I thought the gov't was clamping down on modern artists for a mo.Must check out the Martin Bros...
Blighty's Ministry of No Fun Allowed* has continued to live up to its nickname by slapping an export ban on a fugly crab ornament that by all rights should be locked in a chest and slung into the deepest abyss never to be seen again. With a malevolent anthropomorphic grin smeared across its face, the salt-glazed stoneware …
It is by no means certain that this sale would be VATable even if sold to a UK buyer.
If it is sold from a private house and it isn't a business asset, it is outside the scope of VAT.
If you sell to a qualifying public art gallery, it is exempt.
If it is sold in order to pay an inheritance tax bill due on it, it is exempt.
If it is a business sale that is VATable, it would be under the second hand margin scheme, so you would be able deduct the cost of buying it.
Don't see the problem, they were simply making a mask of Falkor the Lucky Dragon, the mask fell down when still wet and got squished. No horrors there.
 the fact that they were in the early XX century making props for a 1983 movie is of no consequence. Don't ask how they got the secret of time travel, if you value your soul or sanity in the least.
And here I thought that instead of an artistic treasure concerning which the British government is rightly zealous to preserve as part of its homeland's heritage, this was merely a mass-produced toy that was being banned from export to China because like skeletons or blood in video games it was offensive to cultural sensibilities.
Would they still prefer it remained in the UK even if its going in a private collection for just a few rich people to see, as say a overseas museum buying it? As it only makes sense to remain in the UK if it is going to be accessible for the public to see it. (not that I would pay to do so as its hideous)
Where did I say I was abroad with the Brits?
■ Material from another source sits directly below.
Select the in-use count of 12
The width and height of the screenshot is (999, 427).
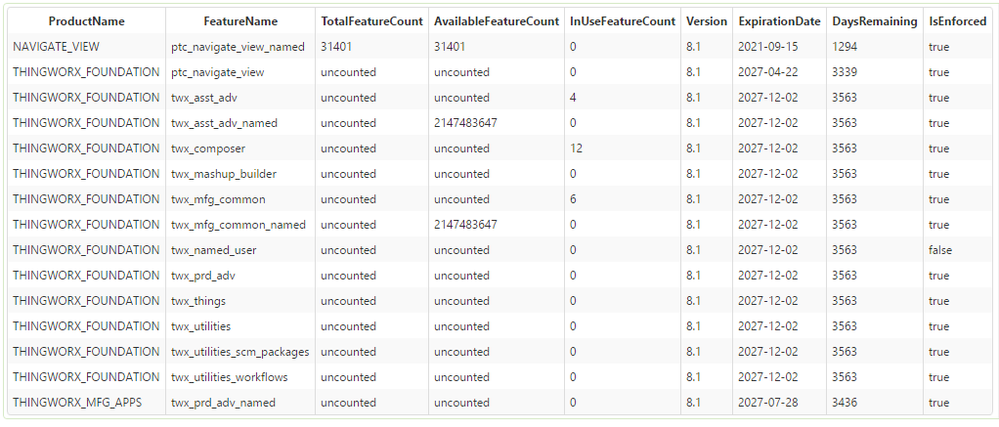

Well, to be perfectly honest, I was abroad with the Brits, but only because I am a Californian who has spent close to 20% of my life in the UK. But visit Spain with you lot on VACA? No fuckin' way. I have much better things to do with my down time than drinking Harp, Carlsberg or Kronenberg on a beach in Andalusia or Valencia.
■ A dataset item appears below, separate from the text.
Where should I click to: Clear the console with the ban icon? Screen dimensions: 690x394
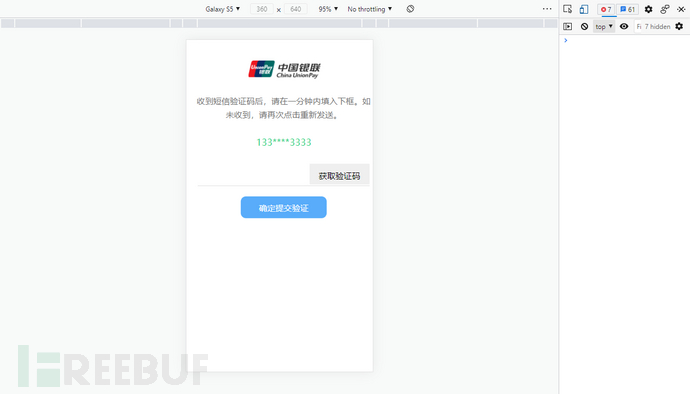pos(584,26)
You say it sold in New York.
Has some 'merkin buyer ponied up that price, and is now being retrospectively denied his/her purchase? That sounds grossly unfair!
Or has the price not yet been paid, and now becomes likely to be cancelled? That would be grossly unfair on a vendor who has gone to the trouble and expense of auctioning it, and could've limited bids to British buyers, or else not tried to sell in the first place.
Either way, shouldn't putting on such restrictions after an auction has taken place render the responsible official liable to compensate someone? Or if not, is Act Of Stooge something you (can) insure against?